Adjusted EBITDA at the company-operated store level was about RMB 20 million in Q3, more than tripling year on year. The adjusted company-operated store EBITDA margin was 6.7%, up 4.1 percentage points from the prior-year period.
At headquarters level, cost ratios also improved. On a non-GAAP basis, general and administrative expenses fell from 27.1% of revenue in Q3 2021 to 15.8%. The article notes that while the ratio remained relatively high, revenue growth and scale effects were expected to create further room for improvement.

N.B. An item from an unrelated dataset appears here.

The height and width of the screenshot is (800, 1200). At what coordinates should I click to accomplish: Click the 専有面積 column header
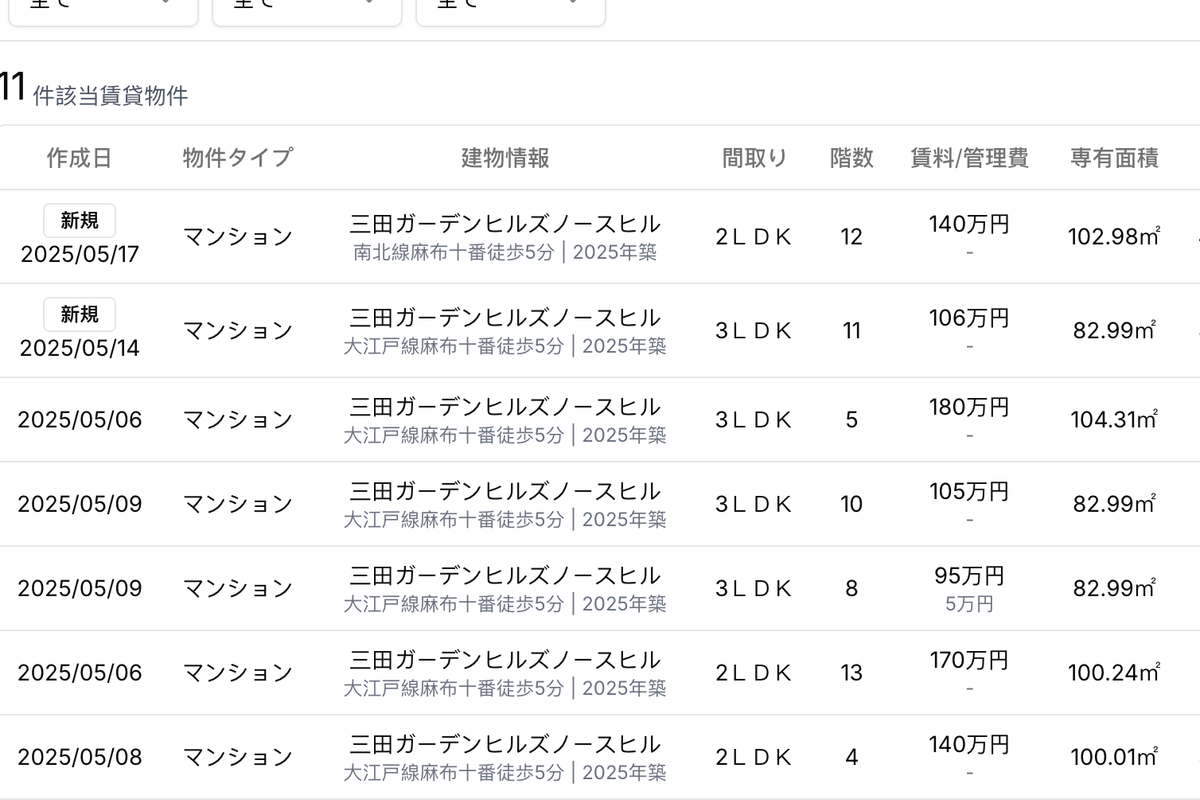click(1113, 157)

Delivery and Store Formats
Tims China’s delivery orders in Q3 2022 increased 111.1% year on year. The company’s mini-program-based self-delivery service was still a small share of orders but was gradually increasing, with potential to reduce costs over time.
To serve different consumption occasions, Tims China operated three main store formats: flagship stores, standard stores, and Tims Go. It also expanded external partnerships and new service formats to cover more coffee-consumption scenarios.

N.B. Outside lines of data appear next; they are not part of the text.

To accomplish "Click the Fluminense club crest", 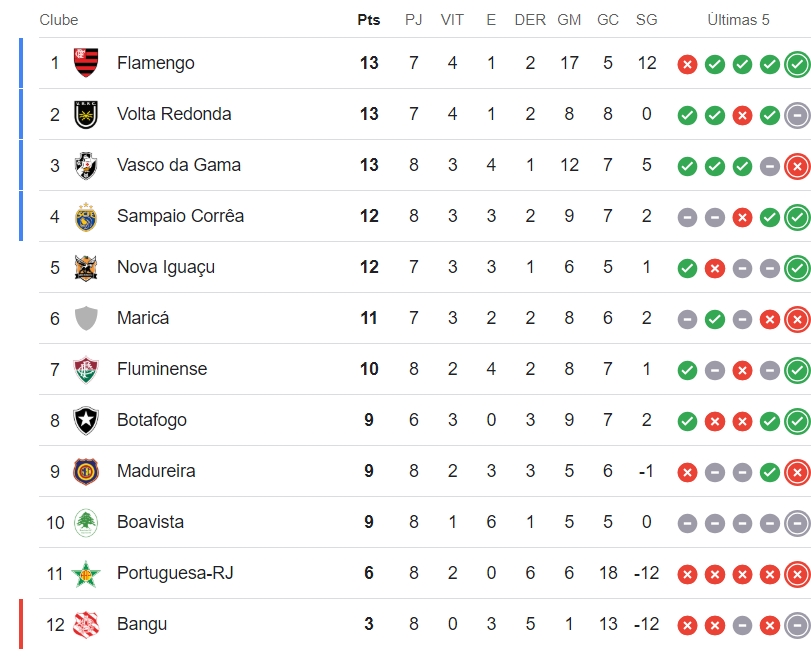I will tap(86, 369).
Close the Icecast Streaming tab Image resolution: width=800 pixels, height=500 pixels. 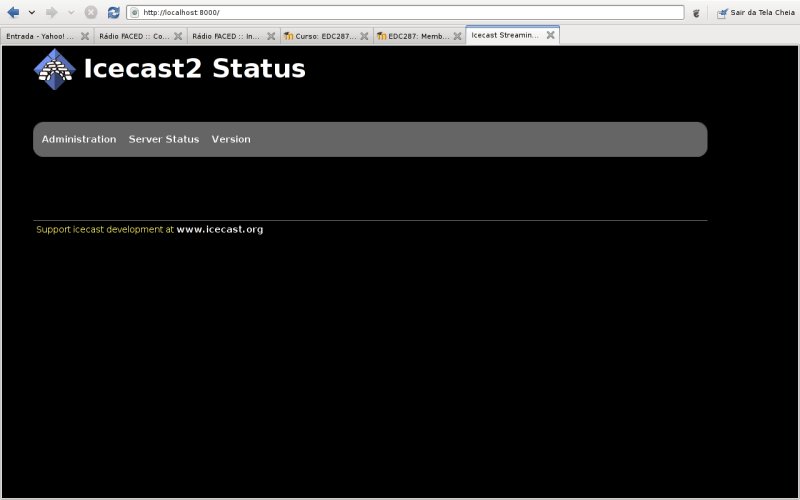tap(550, 35)
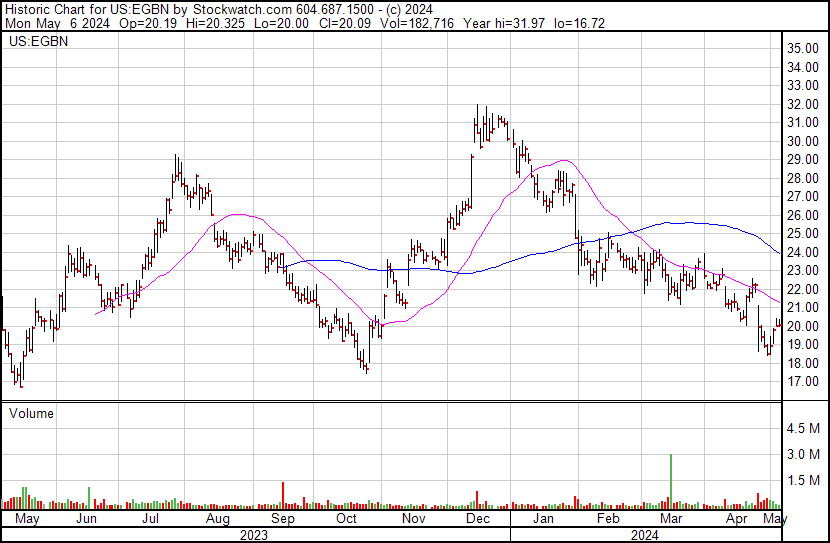Click the blue moving average peak near March
The image size is (830, 543).
click(688, 223)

On September 7, 2022, Tims China and Easy Joy Coffee launched two RTD ready-to-drink coffee products in China, sold through Sinopec Easy Joy convenience stores. Their co-developed Tims Express shop-in-shop format had opened multiple locations in Beijing, Shanghai, and Suzhou. Management positioned Tims Express as an important strategic format, with more similar locations planned in the coming years.
Tims China also announced a partnership with Freshippo. The two companies planned to launch co-branded coffee products for exclusive sale through Freshippo’s online channels and offline stores, extending Tims China’s retail reach.
Menu Expansion
Tims China continued to emphasize its “coffee + warm food” product positioning. Following the reported success of a RMB 19.9 breakfast combo, the company was developing lunch combos and planned to launch lunch products by year-end to address lunch demand and broaden customer choice.
Note: Forward-looking store-format, cost-improvement, and product-launch plans are historical statements from the November 30, 2022 article.